··· RECORDS SUPPLIED
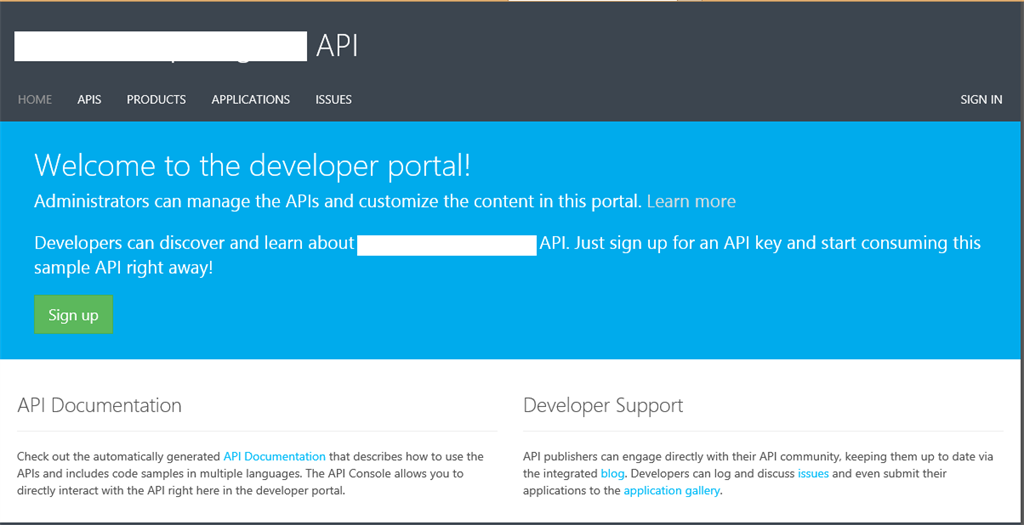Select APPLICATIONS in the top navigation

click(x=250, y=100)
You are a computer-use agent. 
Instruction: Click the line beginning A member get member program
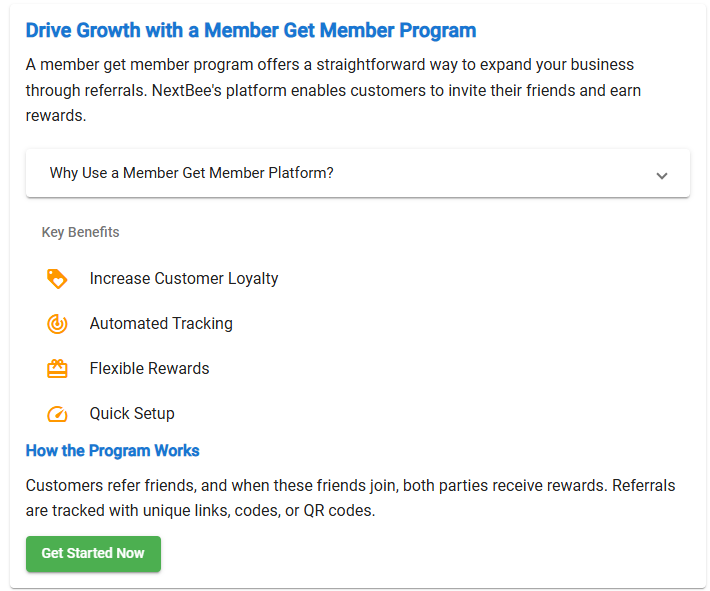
······
··· RECORDS SUPPLIED
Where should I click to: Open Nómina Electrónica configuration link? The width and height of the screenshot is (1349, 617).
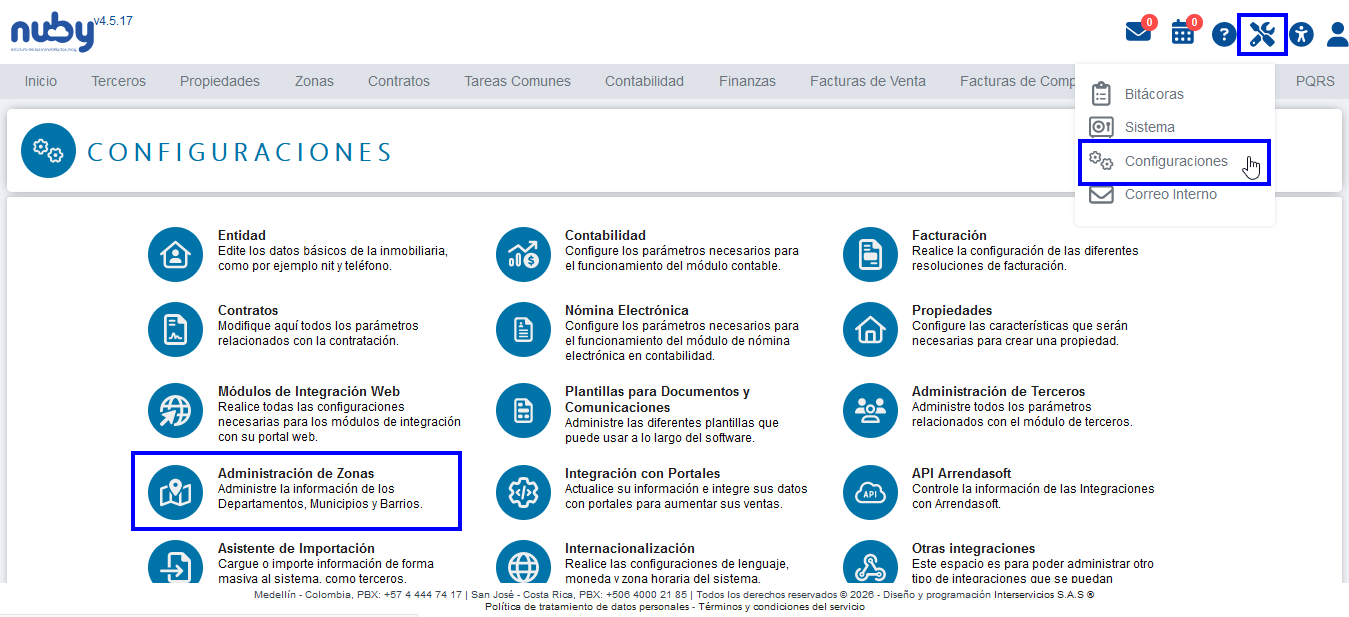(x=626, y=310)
······
··· RECORDS SUPPLIED
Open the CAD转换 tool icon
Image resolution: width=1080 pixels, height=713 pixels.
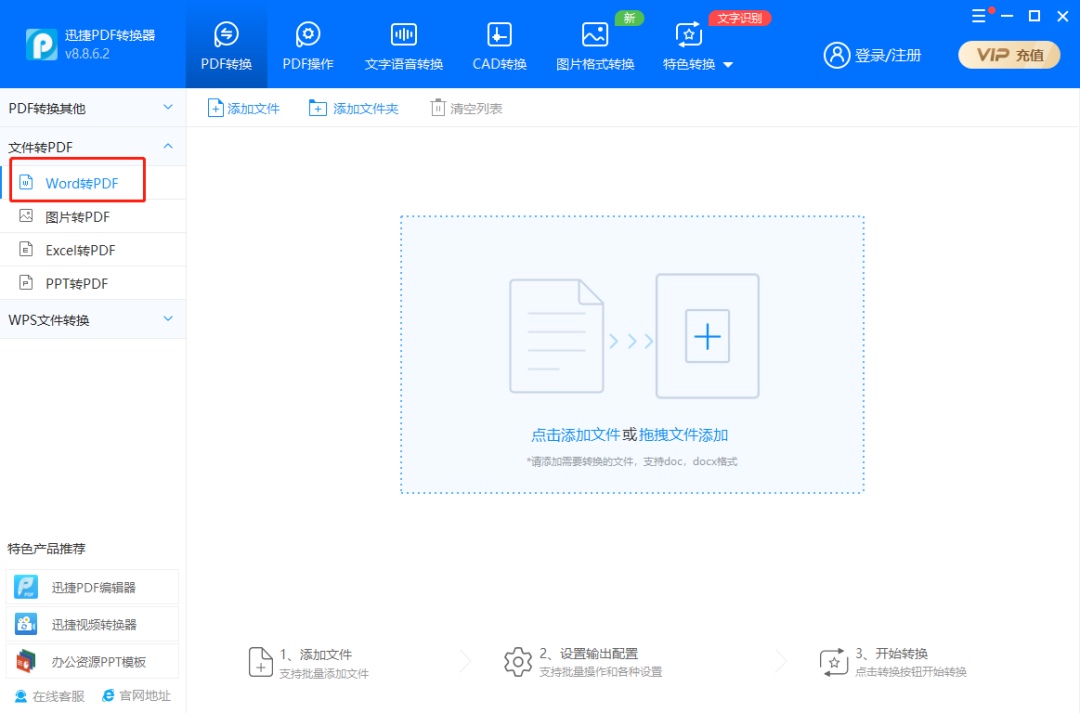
······
- **WHAT THE EXERCISE ASKS**:
Return every line of the data above that contains the string "width".

- **FINAL RESULT**:
Where should I click to: Open Nómina Electrónica configuration link? The width and height of the screenshot is (1349, 617).
Image resolution: width=1080 pixels, height=713 pixels.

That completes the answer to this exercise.